■ The records:

------------------------------------------------------------------------

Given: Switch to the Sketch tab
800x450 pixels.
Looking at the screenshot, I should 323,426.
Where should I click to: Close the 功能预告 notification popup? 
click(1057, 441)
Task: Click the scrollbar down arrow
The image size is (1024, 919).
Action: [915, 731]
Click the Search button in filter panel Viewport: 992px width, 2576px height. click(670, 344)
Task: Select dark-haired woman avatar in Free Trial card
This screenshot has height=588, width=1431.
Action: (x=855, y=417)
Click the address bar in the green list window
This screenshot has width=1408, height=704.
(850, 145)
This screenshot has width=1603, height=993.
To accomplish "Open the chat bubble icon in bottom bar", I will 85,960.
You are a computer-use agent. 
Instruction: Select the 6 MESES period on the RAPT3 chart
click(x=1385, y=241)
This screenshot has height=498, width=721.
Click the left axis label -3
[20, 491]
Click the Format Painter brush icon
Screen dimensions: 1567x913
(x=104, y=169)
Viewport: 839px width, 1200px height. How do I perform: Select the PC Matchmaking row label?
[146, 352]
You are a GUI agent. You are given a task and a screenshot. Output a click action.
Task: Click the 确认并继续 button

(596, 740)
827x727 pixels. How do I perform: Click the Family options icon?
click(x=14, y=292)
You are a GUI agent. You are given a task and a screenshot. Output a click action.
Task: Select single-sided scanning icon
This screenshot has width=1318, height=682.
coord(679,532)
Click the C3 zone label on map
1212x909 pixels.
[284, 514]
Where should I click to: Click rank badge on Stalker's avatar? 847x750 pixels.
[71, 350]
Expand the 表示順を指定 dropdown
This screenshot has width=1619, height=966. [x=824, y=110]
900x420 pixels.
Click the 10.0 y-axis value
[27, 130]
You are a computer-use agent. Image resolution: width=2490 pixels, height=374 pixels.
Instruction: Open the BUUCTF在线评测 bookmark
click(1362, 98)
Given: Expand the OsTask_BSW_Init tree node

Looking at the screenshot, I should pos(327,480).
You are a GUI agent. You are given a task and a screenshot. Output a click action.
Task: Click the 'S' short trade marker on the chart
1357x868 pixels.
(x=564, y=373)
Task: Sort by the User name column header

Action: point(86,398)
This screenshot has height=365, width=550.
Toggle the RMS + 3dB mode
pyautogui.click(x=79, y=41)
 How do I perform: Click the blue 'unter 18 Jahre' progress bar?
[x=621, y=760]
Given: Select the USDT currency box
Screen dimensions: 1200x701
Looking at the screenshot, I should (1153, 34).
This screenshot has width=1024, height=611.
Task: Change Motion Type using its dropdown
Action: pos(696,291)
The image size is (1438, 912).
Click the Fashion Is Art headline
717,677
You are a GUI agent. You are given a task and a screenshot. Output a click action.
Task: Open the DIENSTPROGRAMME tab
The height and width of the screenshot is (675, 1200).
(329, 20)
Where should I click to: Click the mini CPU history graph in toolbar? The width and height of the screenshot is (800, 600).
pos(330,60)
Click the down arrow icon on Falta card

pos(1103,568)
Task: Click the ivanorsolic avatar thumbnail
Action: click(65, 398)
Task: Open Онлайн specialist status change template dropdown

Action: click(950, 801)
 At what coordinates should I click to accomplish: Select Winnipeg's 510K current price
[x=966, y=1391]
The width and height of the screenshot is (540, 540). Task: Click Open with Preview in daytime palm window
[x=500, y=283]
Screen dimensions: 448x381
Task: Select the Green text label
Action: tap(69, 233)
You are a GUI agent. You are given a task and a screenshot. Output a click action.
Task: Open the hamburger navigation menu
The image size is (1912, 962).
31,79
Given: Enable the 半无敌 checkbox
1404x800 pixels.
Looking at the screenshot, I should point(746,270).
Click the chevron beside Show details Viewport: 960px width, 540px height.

------------------------------------------------------------------------

■ Your assignment: Return the listing above exactly, line for line.

■ Solution:
Given: Switch to the Sketch tab
800x450 pixels.
Looking at the screenshot, I should 323,426.
Where should I click to: Close the 功能预告 notification popup? 
click(1057, 441)
Task: Click the scrollbar down arrow
The image size is (1024, 919).
Action: [915, 731]
Click the Search button in filter panel Viewport: 992px width, 2576px height. click(670, 344)
Task: Select dark-haired woman avatar in Free Trial card
This screenshot has height=588, width=1431.
Action: (x=855, y=417)
Click the address bar in the green list window
This screenshot has width=1408, height=704.
(850, 145)
This screenshot has width=1603, height=993.
To accomplish "Open the chat bubble icon in bottom bar", I will 85,960.
You are a computer-use agent. 
Instruction: Select the 6 MESES period on the RAPT3 chart
click(x=1385, y=241)
This screenshot has height=498, width=721.
Click the left axis label -3
[20, 491]
Click the Format Painter brush icon
Screen dimensions: 1567x913
(x=104, y=169)
Viewport: 839px width, 1200px height. How do I perform: Select the PC Matchmaking row label?
[146, 352]
You are a GUI agent. You are given a task and a screenshot. Output a click action.
Task: Click the 确认并继续 button

(596, 740)
827x727 pixels. How do I perform: Click the Family options icon?
click(x=14, y=292)
You are a GUI agent. You are given a task and a screenshot. Output a click action.
Task: Select single-sided scanning icon
This screenshot has width=1318, height=682.
coord(679,532)
Click the C3 zone label on map
1212x909 pixels.
[284, 514]
Where should I click to: Click rank badge on Stalker's avatar? 847x750 pixels.
[71, 350]
Expand the 表示順を指定 dropdown
This screenshot has width=1619, height=966. [x=824, y=110]
900x420 pixels.
Click the 10.0 y-axis value
[27, 130]
You are a computer-use agent. Image resolution: width=2490 pixels, height=374 pixels.
Instruction: Open the BUUCTF在线评测 bookmark
click(1362, 98)
Given: Expand the OsTask_BSW_Init tree node

Looking at the screenshot, I should pos(327,480).
You are a GUI agent. You are given a task and a screenshot. Output a click action.
Task: Click the 'S' short trade marker on the chart
1357x868 pixels.
(x=564, y=373)
Task: Sort by the User name column header

Action: point(86,398)
This screenshot has height=365, width=550.
Toggle the RMS + 3dB mode
pyautogui.click(x=79, y=41)
 How do I perform: Click the blue 'unter 18 Jahre' progress bar?
[x=621, y=760]
Given: Select the USDT currency box
Screen dimensions: 1200x701
Looking at the screenshot, I should (1153, 34).
This screenshot has width=1024, height=611.
Task: Change Motion Type using its dropdown
Action: pos(696,291)
The image size is (1438, 912).
Click the Fashion Is Art headline
717,677
You are a GUI agent. You are given a task and a screenshot. Output a click action.
Task: Open the DIENSTPROGRAMME tab
The height and width of the screenshot is (675, 1200).
(329, 20)
Where should I click to: Click the mini CPU history graph in toolbar? The width and height of the screenshot is (800, 600).
pos(330,60)
Click the down arrow icon on Falta card

pos(1103,568)
Task: Click the ivanorsolic avatar thumbnail
Action: click(65, 398)
Task: Open Онлайн specialist status change template dropdown

Action: click(950, 801)
 At what coordinates should I click to accomplish: Select Winnipeg's 510K current price
[x=966, y=1391]
The width and height of the screenshot is (540, 540). Task: Click Open with Preview in daytime palm window
[x=500, y=283]
Screen dimensions: 448x381
Task: Select the Green text label
Action: tap(69, 233)
You are a GUI agent. You are given a task and a screenshot. Output a click action.
Task: Open the hamburger navigation menu
The image size is (1912, 962).
31,79
Given: Enable the 半无敌 checkbox
1404x800 pixels.
Looking at the screenshot, I should point(746,270).
Click the chevron beside Show details Viewport: 960px width, 540px height.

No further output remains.